The debtor due in greater than one year is in relation to amounts owing from Hodge Jones & Allen Solicitors Limited representing their contribution to the dilapidations provision.
Included in trade creditors is £2,907,299 (2022: £3,442,473) relating to disbursements for which there is a corresponding balance included within trade debtors.
Bank loans are secured by fixed and floating charges over the LLP's assets.
Bank overdrafts and loans are secured by fixed and floating charges over the LLP's assets.
Finance lease payments represent rentals payable by the limited liability partnership for certain items of plant and machinery. Leases include purchase options at the end of the lease period, and no restrictions are placed on the use of the assets. The average lease term is 5 years. All leases are on a fixed repayment basis and no arrangements have been entered into for contingent rental payments.
Provisions comprise the partners estimate, based on a third party report, for dilapidations on the rented office premises that may fall due at the end of the lease term. The lease is due to expire in December 2023.
The limited liability partnership operates a defined contribution pension scheme for all qualifying employees. The assets of the scheme are held separately from those of the limited liability partnership in an independently administered fund.
At the reporting end date the limited liability partnership had outstanding commitments for future minimum lease payments under non-cancellable operating leases, which fall due as follows:
On 15 October 2021, Hodge Jones & Allen LLP purchased the non-legal aid business from Hodge Jones & Allen Solicitors Limited, a company under common control, for a total consideration of £12,816,691 including assets, liabilities and goodwill.
In the year, the limited liability partnership recharged Hodge Jones & Allen Solicitors Limited for shared costs for a net amount of £3,529,567 (2022: £1,131,624).

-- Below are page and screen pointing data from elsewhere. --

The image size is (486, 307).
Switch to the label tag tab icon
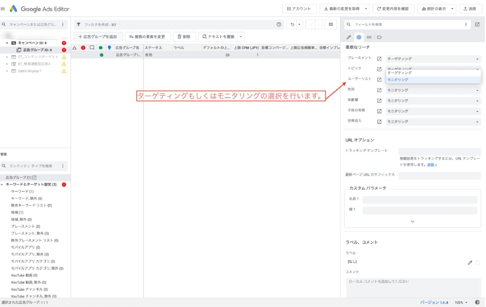pyautogui.click(x=379, y=37)
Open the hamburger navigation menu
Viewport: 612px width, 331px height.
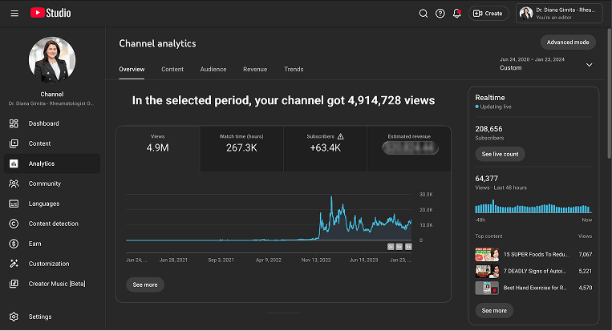coord(14,13)
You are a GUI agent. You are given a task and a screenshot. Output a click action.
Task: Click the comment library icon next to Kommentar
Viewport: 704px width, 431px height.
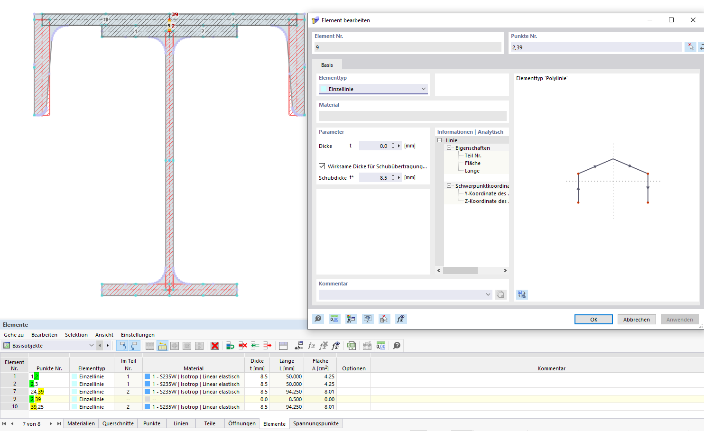pos(500,294)
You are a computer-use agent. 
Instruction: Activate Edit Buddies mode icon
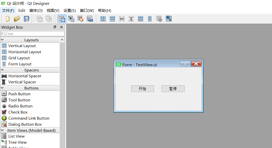tap(80, 19)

At the year end, Hodge Jones & Allen Solicitors Limited owed the limited liability partnership £33,976 (2022: £383,465) in relation to recharged expenses, and £294,378 (2022: £256,878) in relation to a contribution towards dilapidations due in greater than 1 year.

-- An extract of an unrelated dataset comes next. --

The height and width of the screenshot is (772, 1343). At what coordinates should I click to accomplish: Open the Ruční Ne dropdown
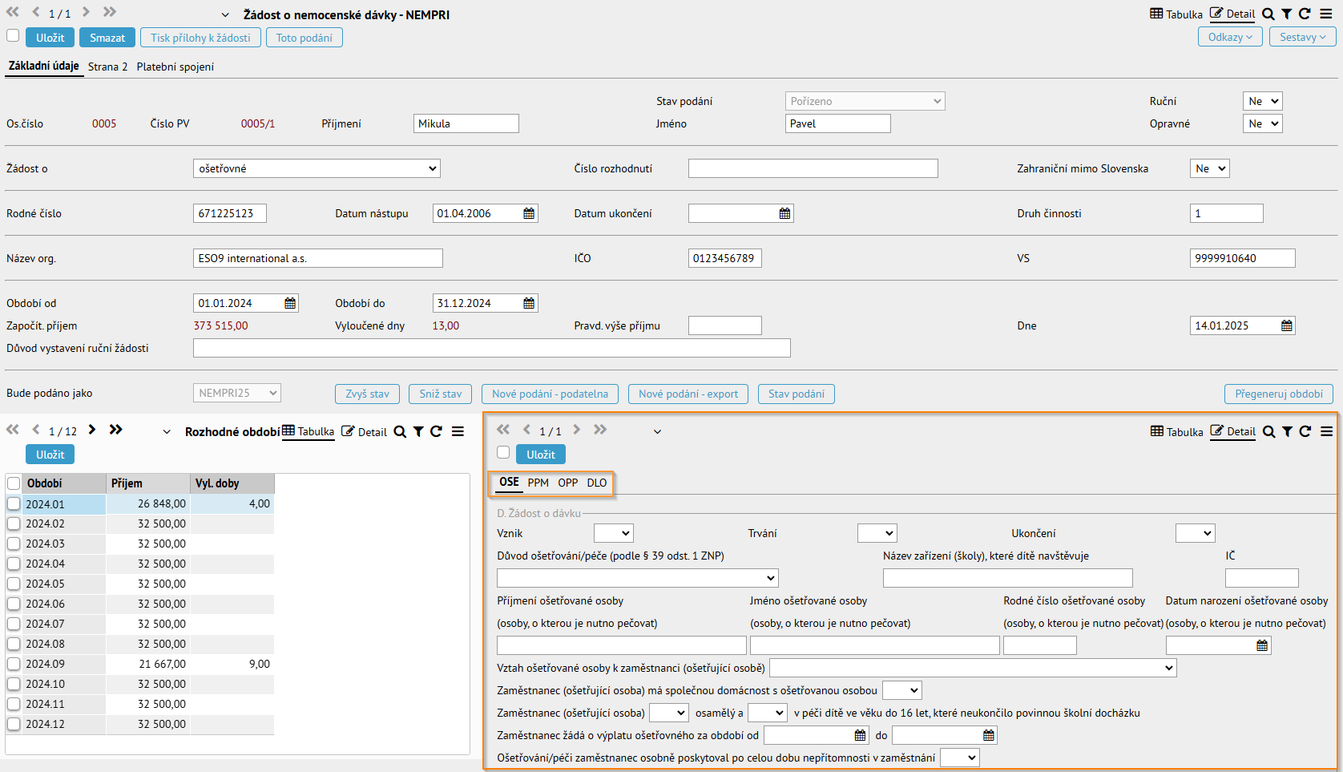(x=1263, y=101)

At the year end, the limited liability partnership owed Hodge Jones & Allen Solicitors Limited £767,250 (2022: £560,124) in relation to intercompany loans.
The bank holds cross guarantees with Hodge Jones & Allen Solicitors Limited.
Members of the limited liability partnership have provided guarantees as follows:
P Allen £2,300,000
R Chada £200,000
J Kunwardia £200,000
C Wong £200,000
A Usewicz £200,000
L Williams £200,000
All guarantees accrue interest at 5%.
P Allen's guarantee contains a fixed and floating charge over the assets of the partnership.
Other loans outstanding of £536,419 have been guaranteed by members.
The ultimate controlling party is Patrick Allen.